Like many blacklistees, George Sklar warned his children against political activism, cautioning them not to sign petitions or get their pictures taken. “Of course, the first thing I did was sign petitions and go to demonstrations,” says Zach, who came of age during the Vietnam era.

He attended the newly formed University of California at Santa Cruz, which he describes as “a very communal-minded place” in Reagan-governed California. “But I was frightened. That was one of the big messages—not subconscious, it was pounded into me. ‘Don’t accept the way things are. Fight for justice, but you can get hurt. Be careful.’ It was a very schizophrenic message. When I did things, it was always, always a way of overcoming that fear.”
During college, he worked as a volunteer on poverty-stricken Daufuskie Island, off the coast of South Carolina. There were about 100 residents, all black. “It was like being in the 19th century: no paved roads or running water,” Sklar says. For a politically conscious Angeleno, seeing black people cross into the street in deference as a white person passed was shocking. “I was exposed to things I’d never been exposed to. People living in shacks with newspapers on the walls, eating squirrels. I buried a body.” He also worked with Donald Gatch, an idealistic doctor who served a community in which 80 percent of the children had malnutrition and parasites. “It was life-changing,” Sklar says. “An abrupt introduction into the contradictions of life in America.”
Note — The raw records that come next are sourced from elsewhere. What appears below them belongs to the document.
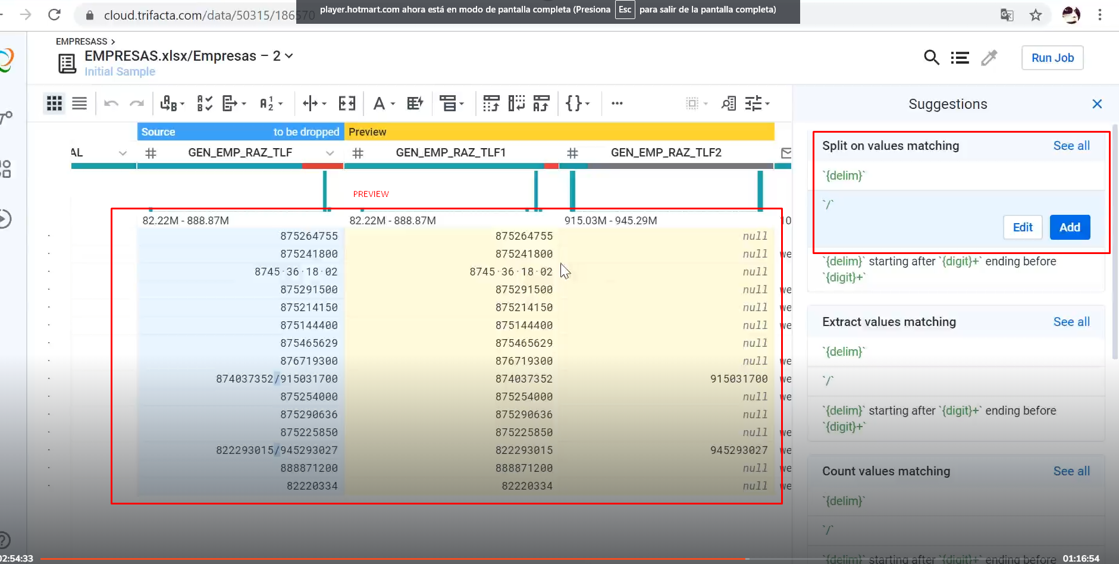1119x564 pixels.
Task: Select the column selector eyedropper icon
Action: [989, 58]
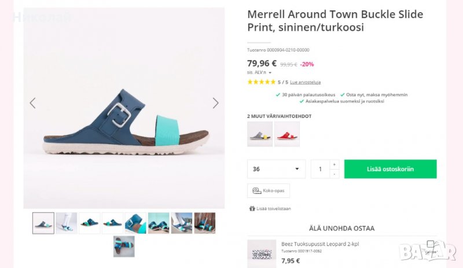Click the quantity input field
The width and height of the screenshot is (463, 268).
[x=320, y=169]
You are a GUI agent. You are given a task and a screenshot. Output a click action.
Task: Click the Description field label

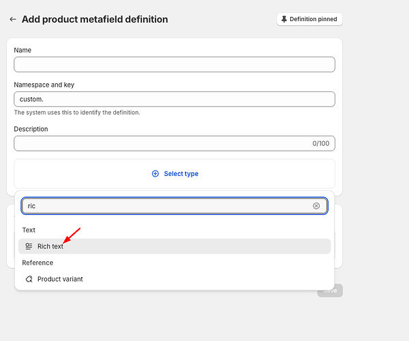click(31, 129)
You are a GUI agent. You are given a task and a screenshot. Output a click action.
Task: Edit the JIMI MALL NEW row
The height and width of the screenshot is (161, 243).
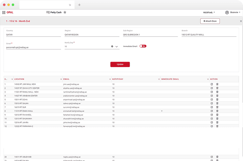click(x=212, y=84)
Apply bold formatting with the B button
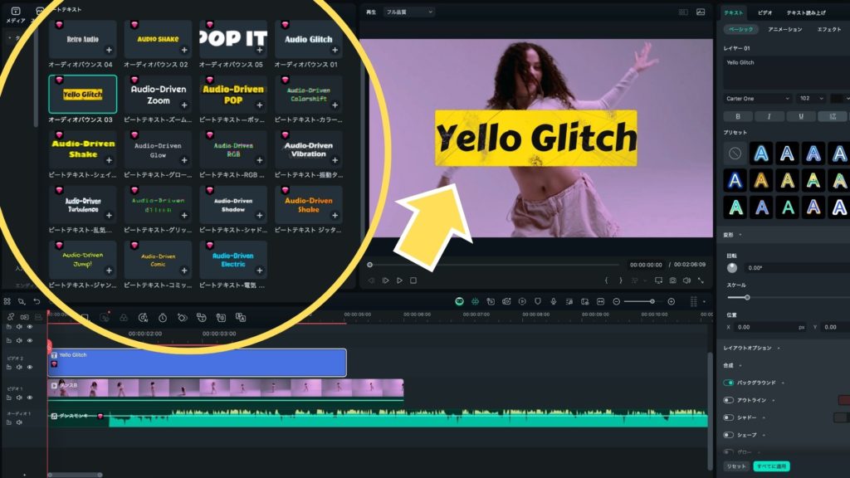The width and height of the screenshot is (850, 478). pos(737,116)
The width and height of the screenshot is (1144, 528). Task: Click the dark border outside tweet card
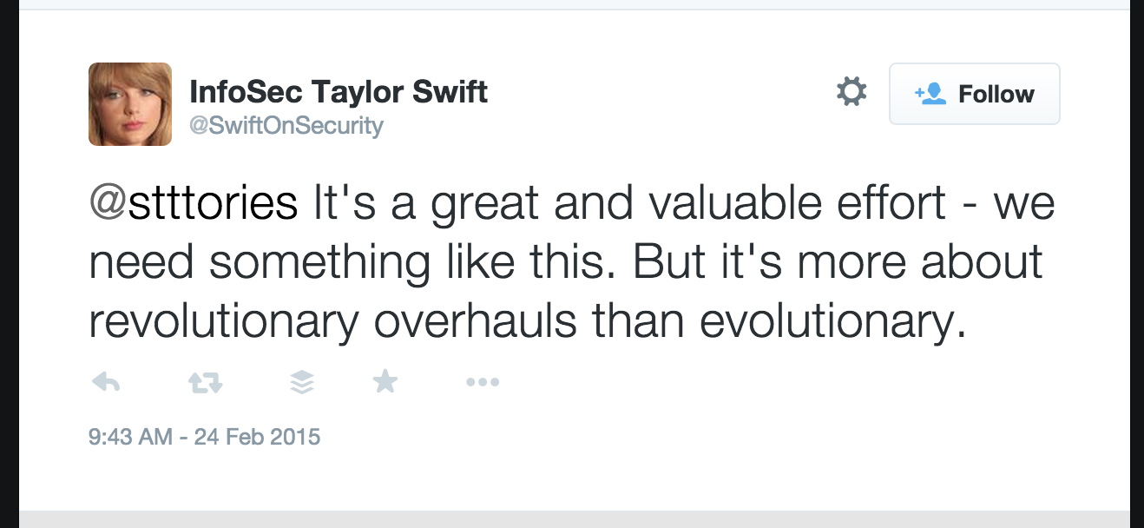(9, 261)
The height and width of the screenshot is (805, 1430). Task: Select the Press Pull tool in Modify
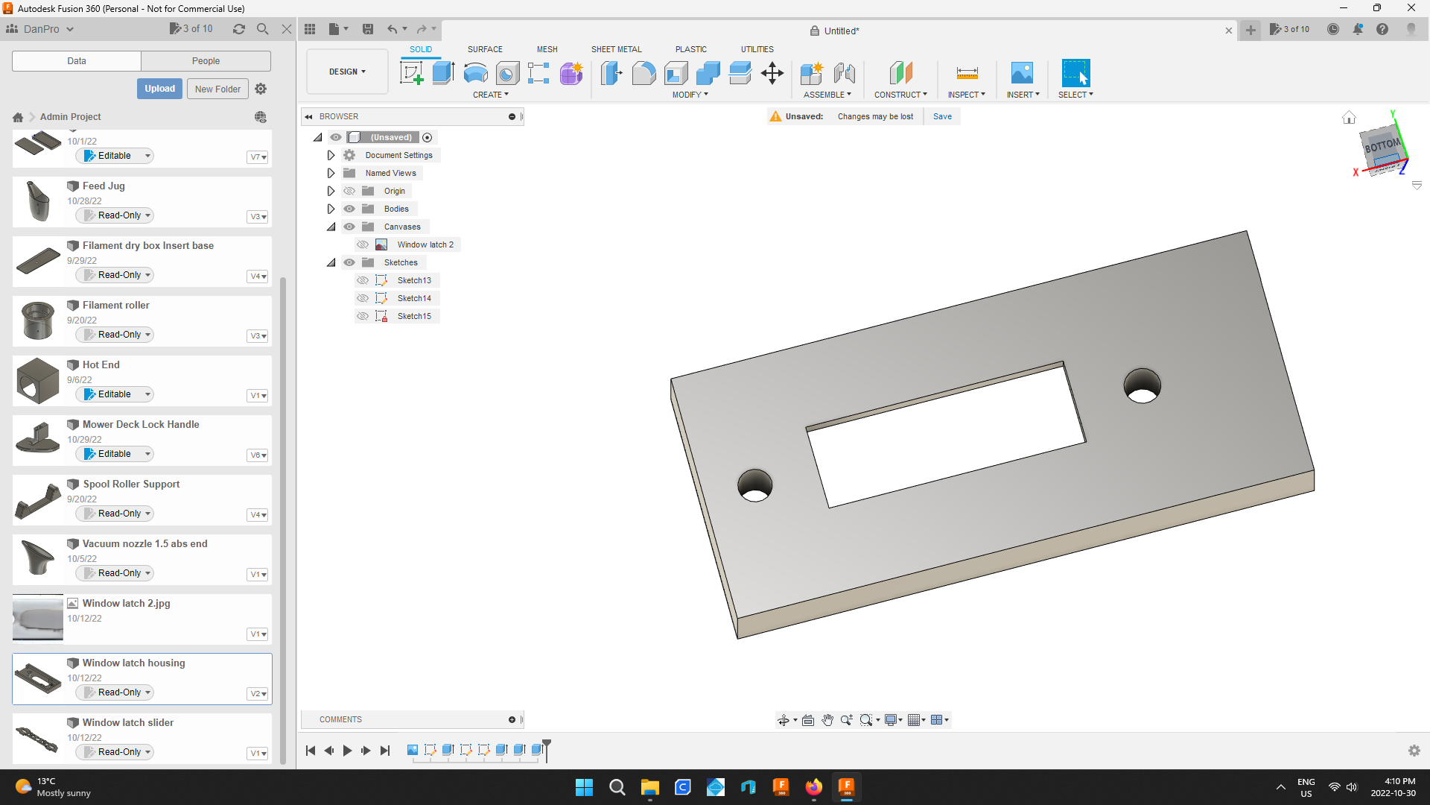tap(611, 73)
That summer, Sklar’s family rented a house in Beacon, and the three siblings drove to the Woodstock festival. The closest they could get was 12 miles away. They parked on the roadside and hiked in, arriving at 3am to hear Joan Baez finishing her set in the distance. They slept in a field in the pouring rain, and hiked the 12 miles back the next morning. “We never really heard any music at all,” Sklar laughs.

For several years, he took a series of blue-collar jobs, including lawn maintenance in a trailer park housing the last remnants of the Merry Pranksters (“You could still see the day-glo on the barn ceiling”) and crewing on a salmon boat in Alaska. “I got a jellyfish in my eye on my birthday, and thought, ‘What am I doing with my life?’” Sklar recalls. It was 1973, the year of the Watergate break-ins. Inspired by Woodward and Bernstein, Sklar applied to Columbia’s journalism school.

After graduation, he worked as a proofreader at Time and Life, and edited a national law magazine called Juris Doctor. He also edited books for the left-leaning Sheridan Square Press and wrote for the Nation, becoming its executive editor while Richard Lingeman was on leave. In 1984, he joined an international brigade picking coffee in Nicaragua, and fell in love with the woman who interviewed him. Sarah Plant was hard to pin down, but Sklar suggested they meet for breakfast in Riverside Park, and brought along a squeezer and fresh oranges. “I think that got her,” he laughs.